If you use our work, please also cite the paper:
@article{disabato2021distributed,
title={Distributed deep convolutional neural networks for the internet-of-things},
author={Disabato, Simone and Roveri, Manuel and Alippi, Cesare},
journal={IEEE Transactions on Computers},
year={2021},
volume={70},
number={8},
pages={1239-1252},
doi={10.1109/TC.2021.3062227},
publisher={IEEE}
}
Severe constraints on memory and computation characterizing the Internet-of-Things (IoT) units may prevent the execution of Deep Learning (DL)-based solutions, which typically demand large memory and high processing load. In order to support a real-time execution of the considered DL model at the IoT unit level, DL solutions must be designed having in mind constraints on memory and processing capability exposed by the chosen IoT technology. In this paper, we introduce a design methodology aiming at allocating the execution of Convolutional Neural Networks (CNNs) on a distributed IoT application. Such a methodology is formalized as an optimization problem where the latency between the data-gathering phase and the subsequent decision-making one is minimized, within the given constraints on memory and processing load at the units level. The methodology supports multiple sources of data as well as multiple CNNs in execution on the same IoT system allowing the design of CNN-based applications demanding autonomy, low decision-latency, and high Quality-of-Service.
This code is written in Python 3.7
and requires the packages listed in requirements.txt
, along with a valid license of the Gurobi optimizer (https://www.gurobi.com).
Clone the repository to your local machine in the desired directory:
git clone https://github.com/simdis/distributedCNNs
To run the code, a virtual environment is highly suggested, e.g. using virtualenv
or conda
:
# pip install virtualenv
cd <path-to-distributedCNNs-directory>
virtualenv envname
source envname/bin/activate
pip install -r requirements.txt
cd <path-to-distributedCNNs-directory>
conda create --name envname
source activate envname
while read requirement; do conda install -n envname --yes $requirement; done < requirements.txt
To have an idea of how the proposed methodology works, the example folder is the best choice.

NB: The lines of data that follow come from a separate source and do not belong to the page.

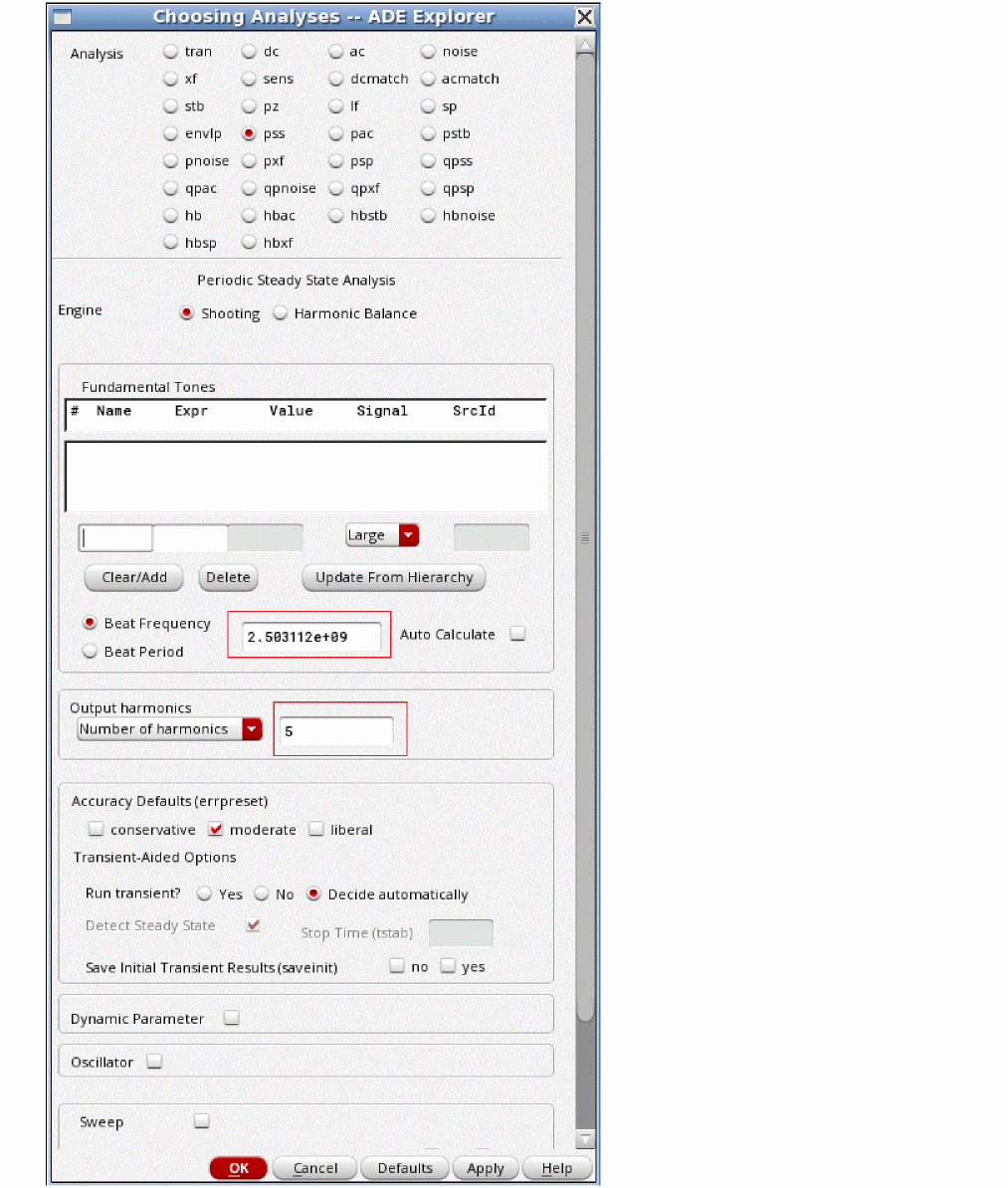Click the Beat Frequency value field
This screenshot has height=1188, width=1008.
311,637
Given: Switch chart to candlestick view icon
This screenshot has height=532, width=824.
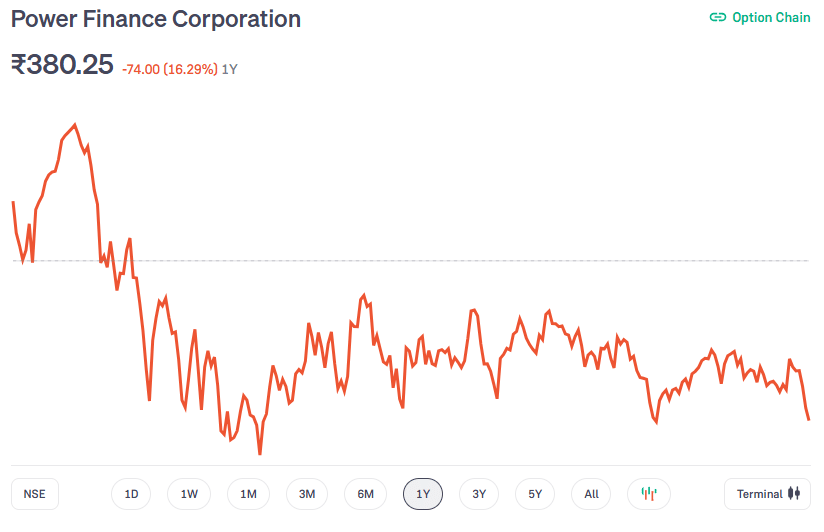Looking at the screenshot, I should 649,494.
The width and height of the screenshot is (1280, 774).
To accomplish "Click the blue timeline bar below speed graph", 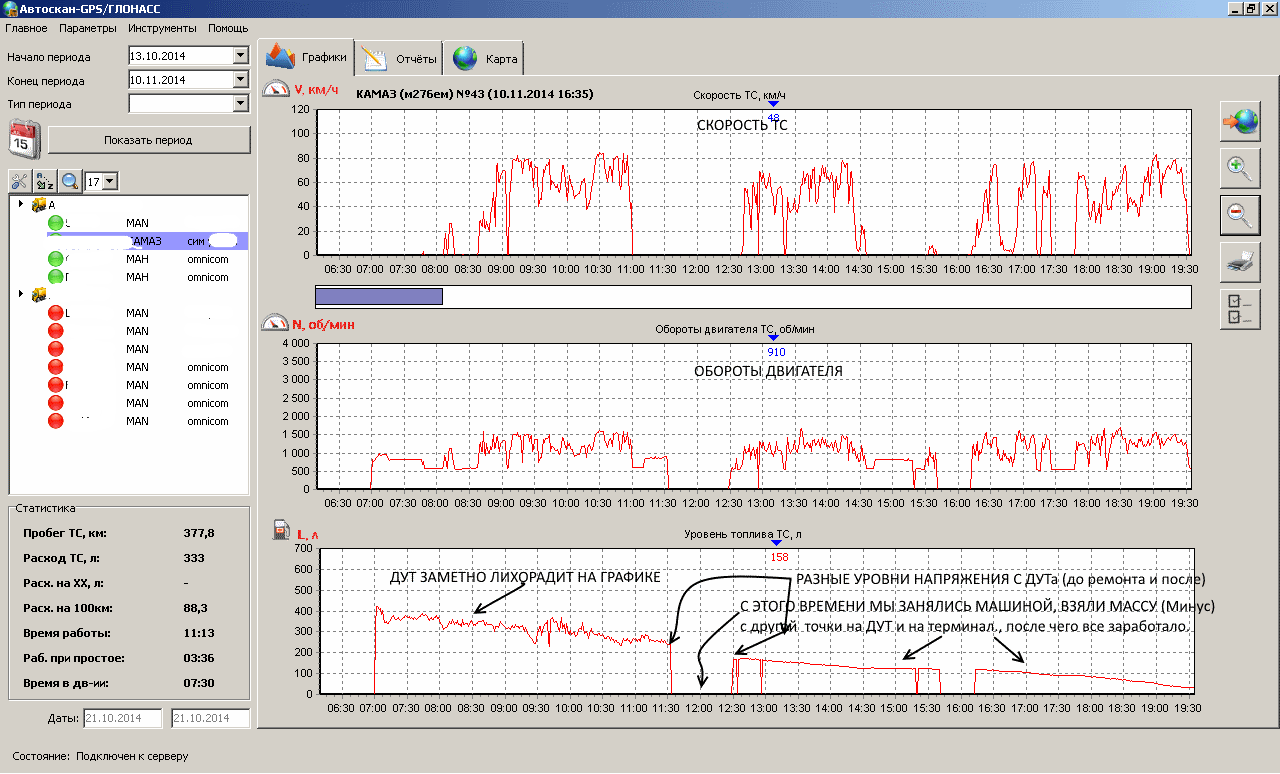I will (378, 296).
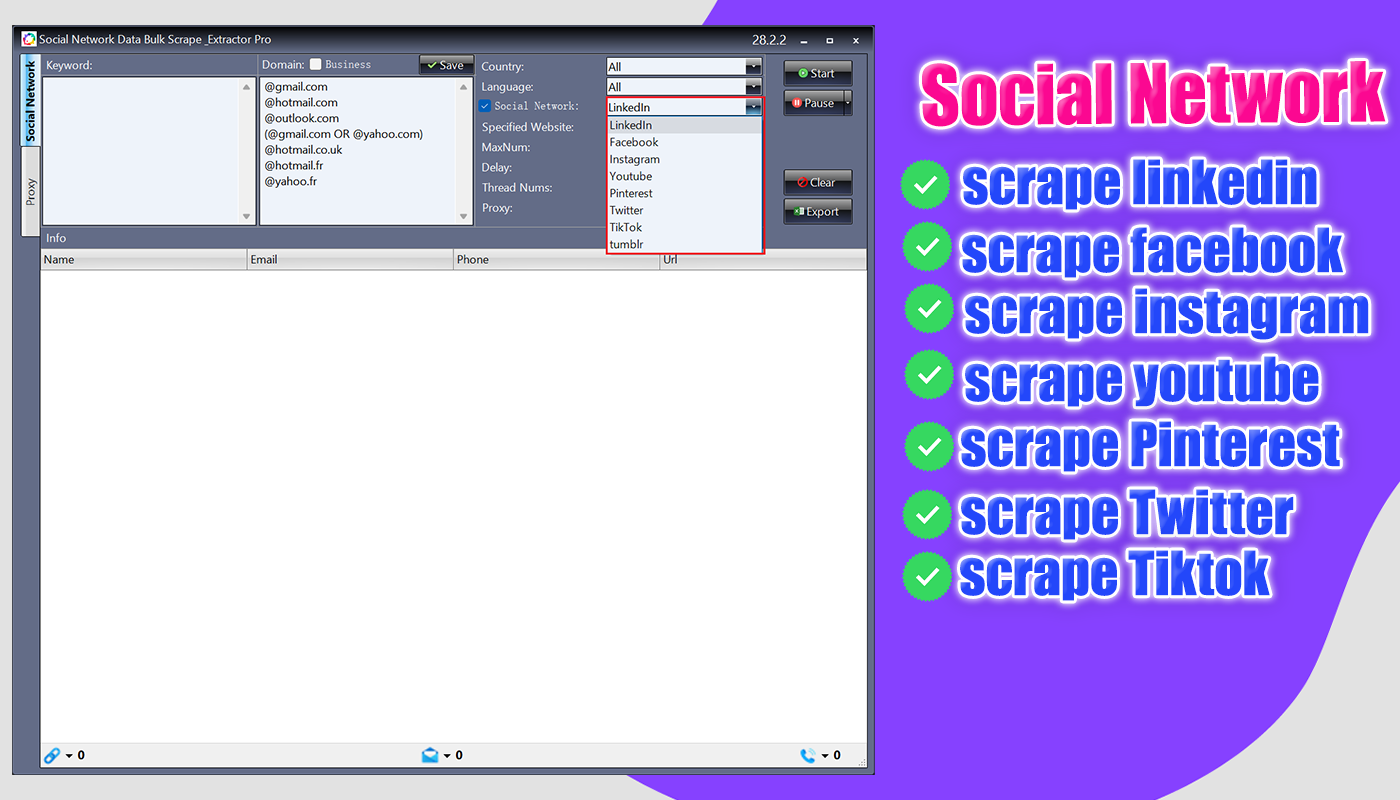Open the Language dropdown
The image size is (1400, 800).
(753, 86)
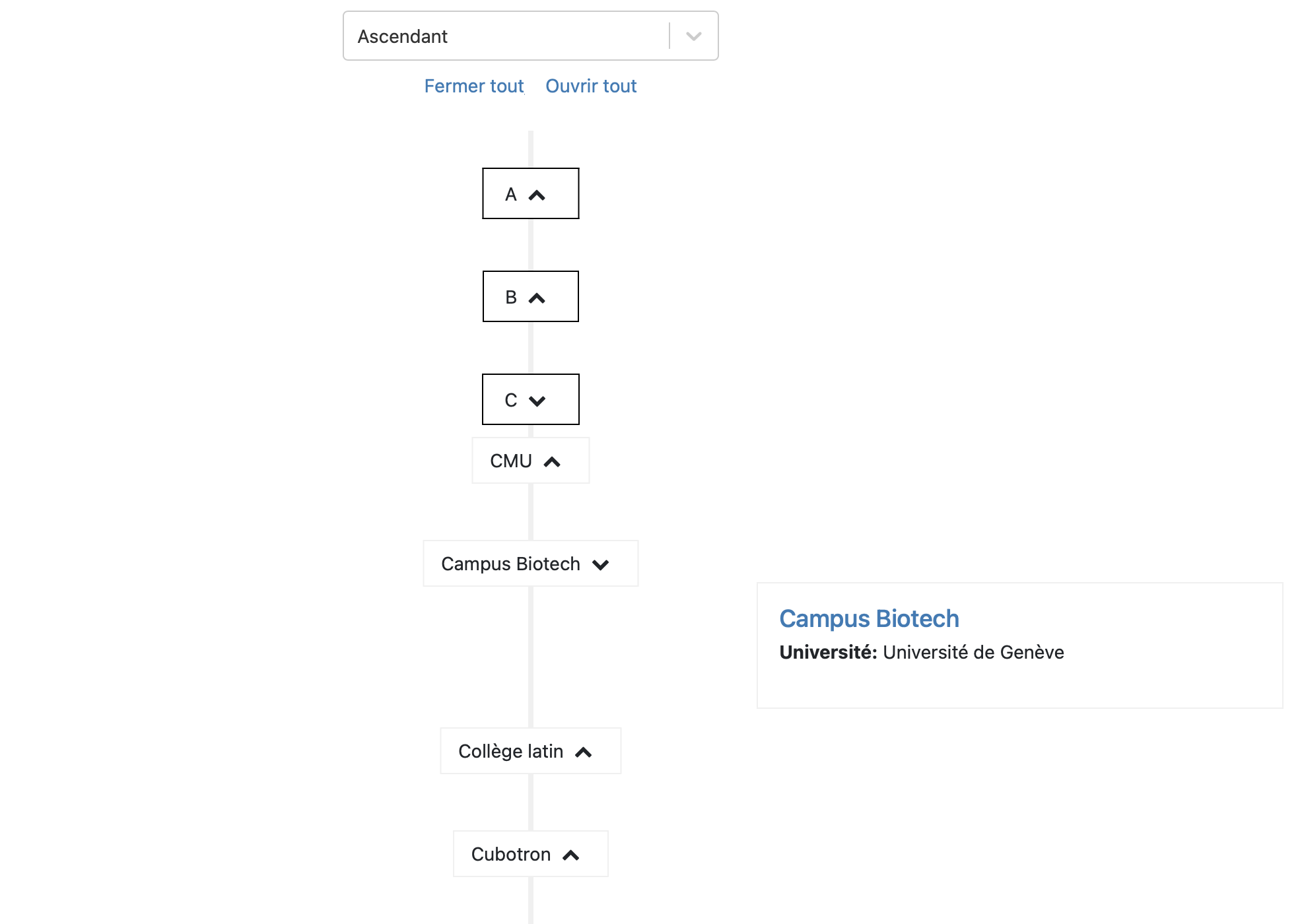Click the Cubotron chevron arrow
This screenshot has width=1302, height=924.
[x=571, y=855]
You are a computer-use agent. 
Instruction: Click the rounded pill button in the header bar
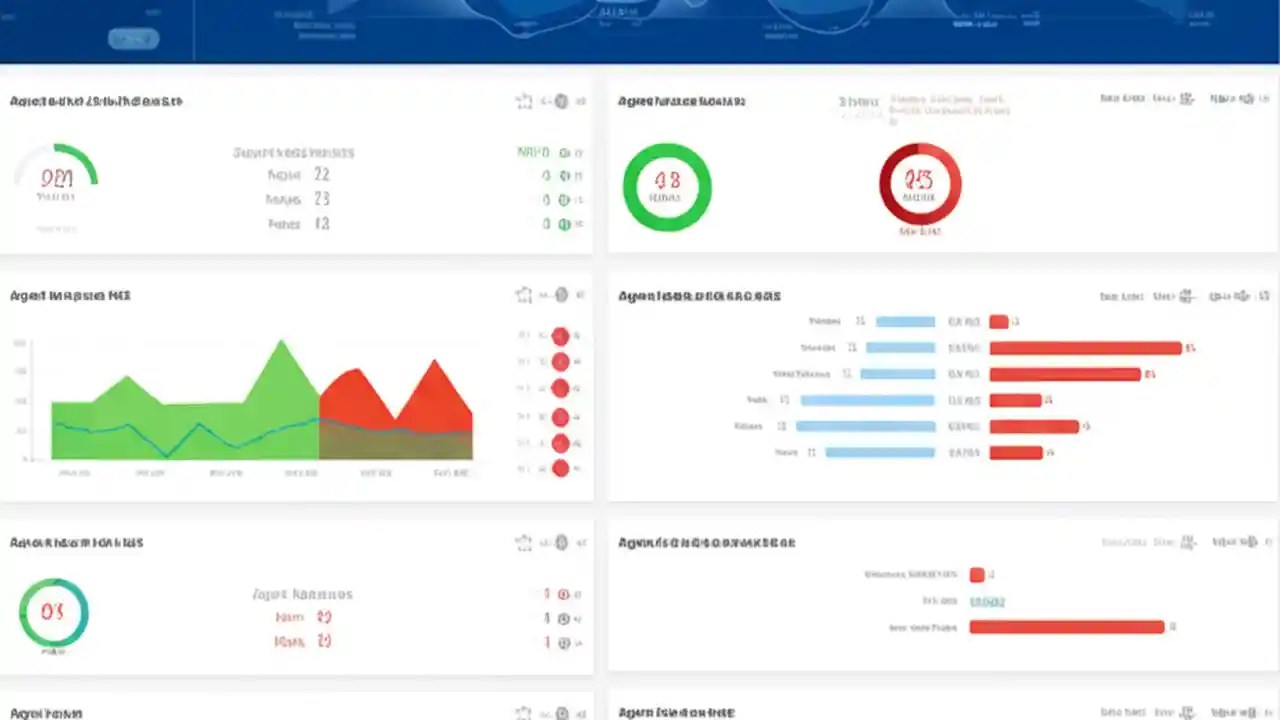133,38
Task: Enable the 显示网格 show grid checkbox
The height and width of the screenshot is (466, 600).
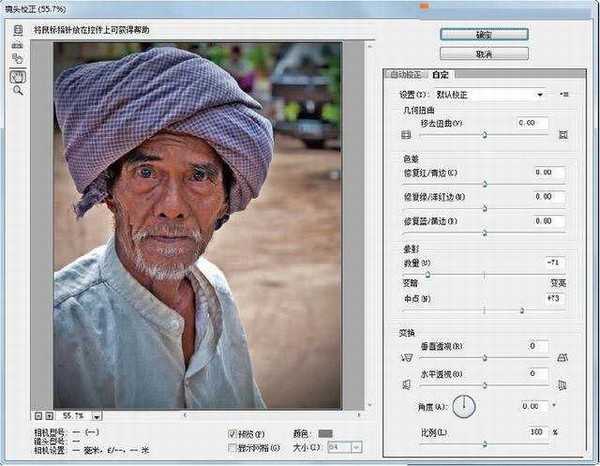Action: click(x=233, y=447)
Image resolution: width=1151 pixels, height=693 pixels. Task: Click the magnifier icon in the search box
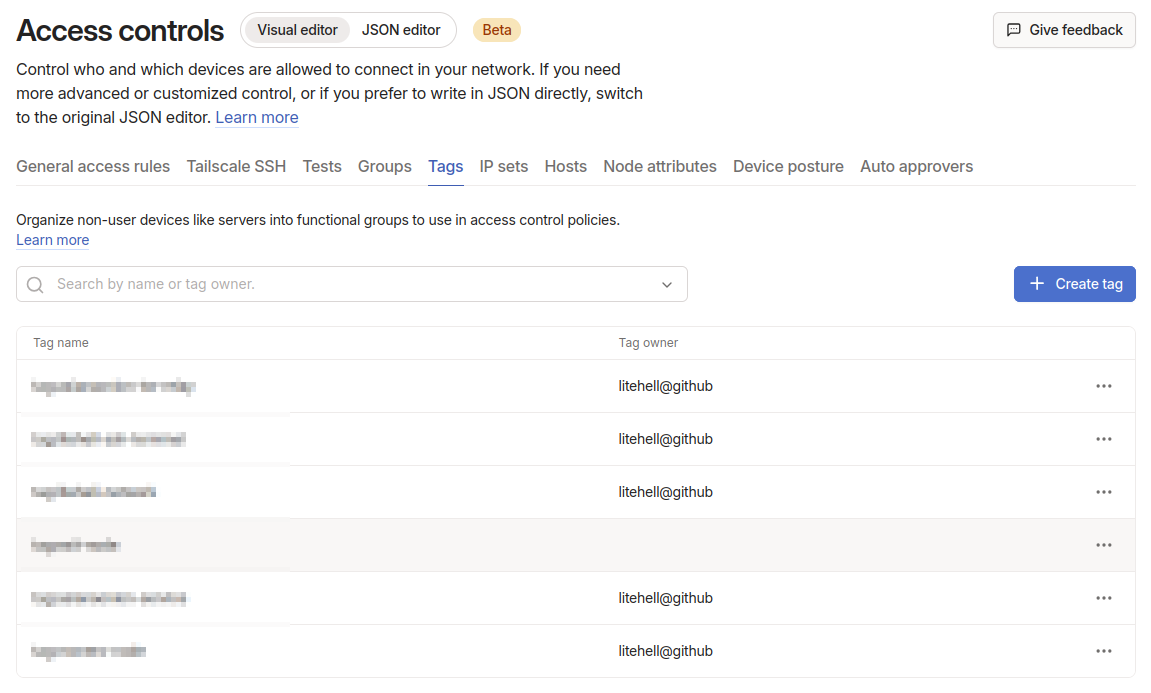click(36, 285)
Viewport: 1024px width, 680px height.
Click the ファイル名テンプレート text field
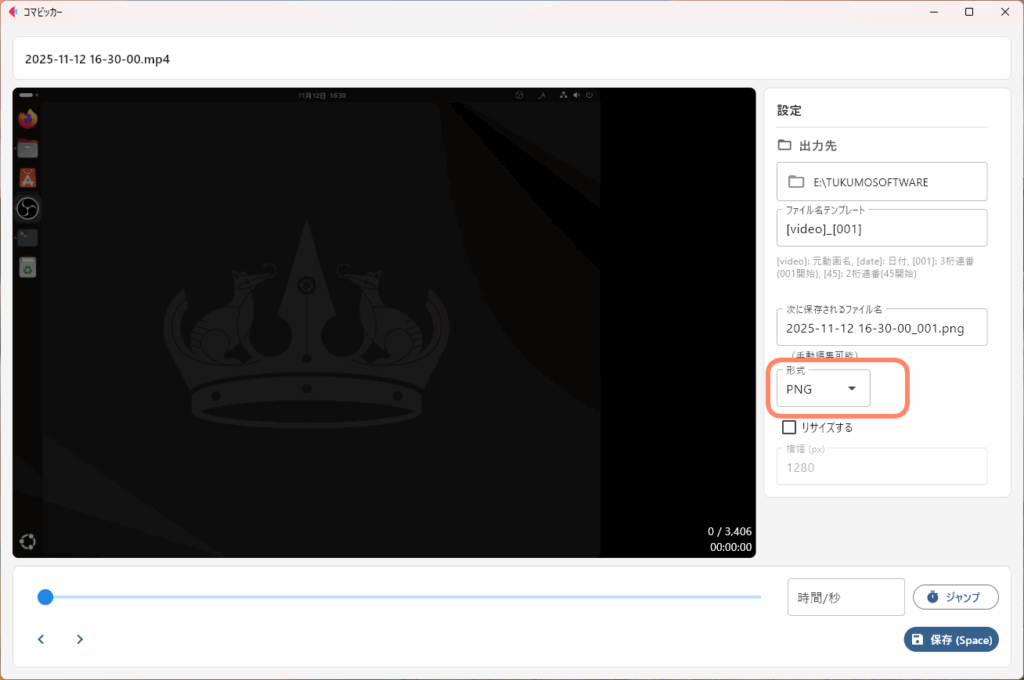pyautogui.click(x=881, y=229)
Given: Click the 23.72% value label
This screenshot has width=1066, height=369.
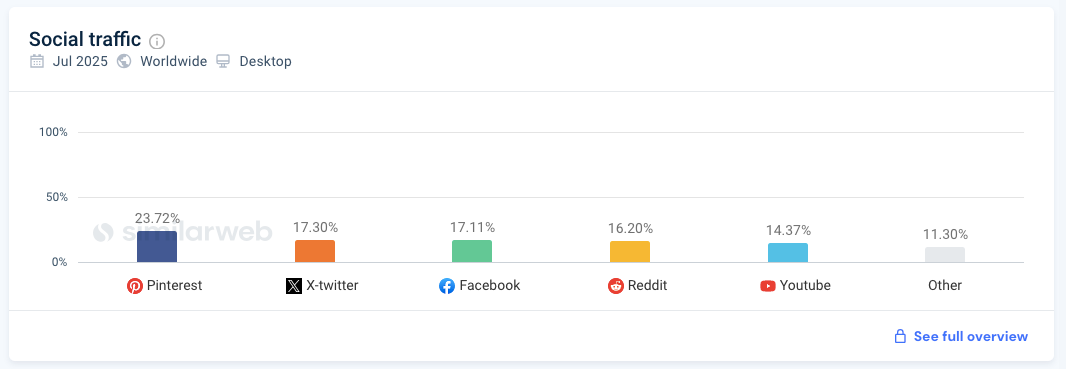Looking at the screenshot, I should point(157,218).
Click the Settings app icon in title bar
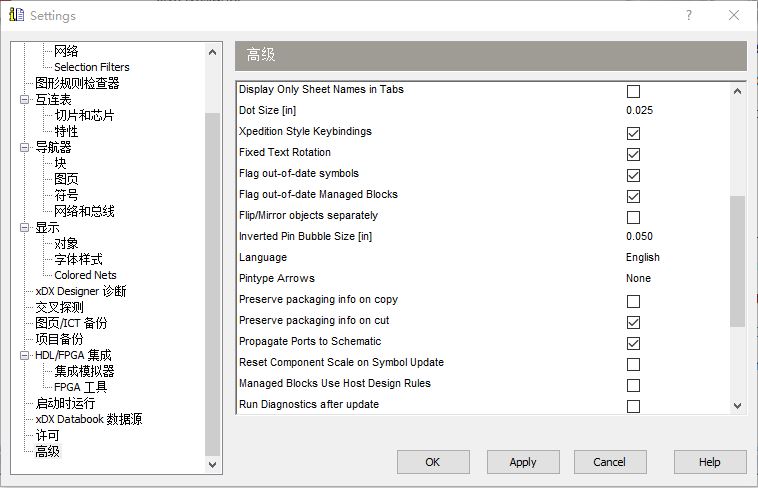The height and width of the screenshot is (488, 758). 15,15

Within it, there are four jupyter notebooks covering four possible applications of the methodology itself.
If desired, the python script execute_notebook.py
is able to run many times the proposed methodology. For each experiment, a jupyter notebook is created, along with all the output CSVs. For instance, with the command
python execute_notebook.py --num_exps 50 --output_dir <path-to-output-folder>
the methology will be run 50 times in the default configuration, i.e., a single AlexNet CNN to be placed in an IoT system comprising 50 units (45% of BeagleBone AI, 45% of OrangePi Zero, and 10% of Raspberry Pi 3B+).
The parameters of the execute_notebook.py
allow to define several custom configurations. However, the current version of the script allows to define IoT systems comprising only three types of IoT units, i.e., the BeagleBone AI, the OrangePi Zero, and the Raspberry Pi 3B+ (if you set the probability of one of those IoT units to zero, you can define an IoT system without that IoT unit).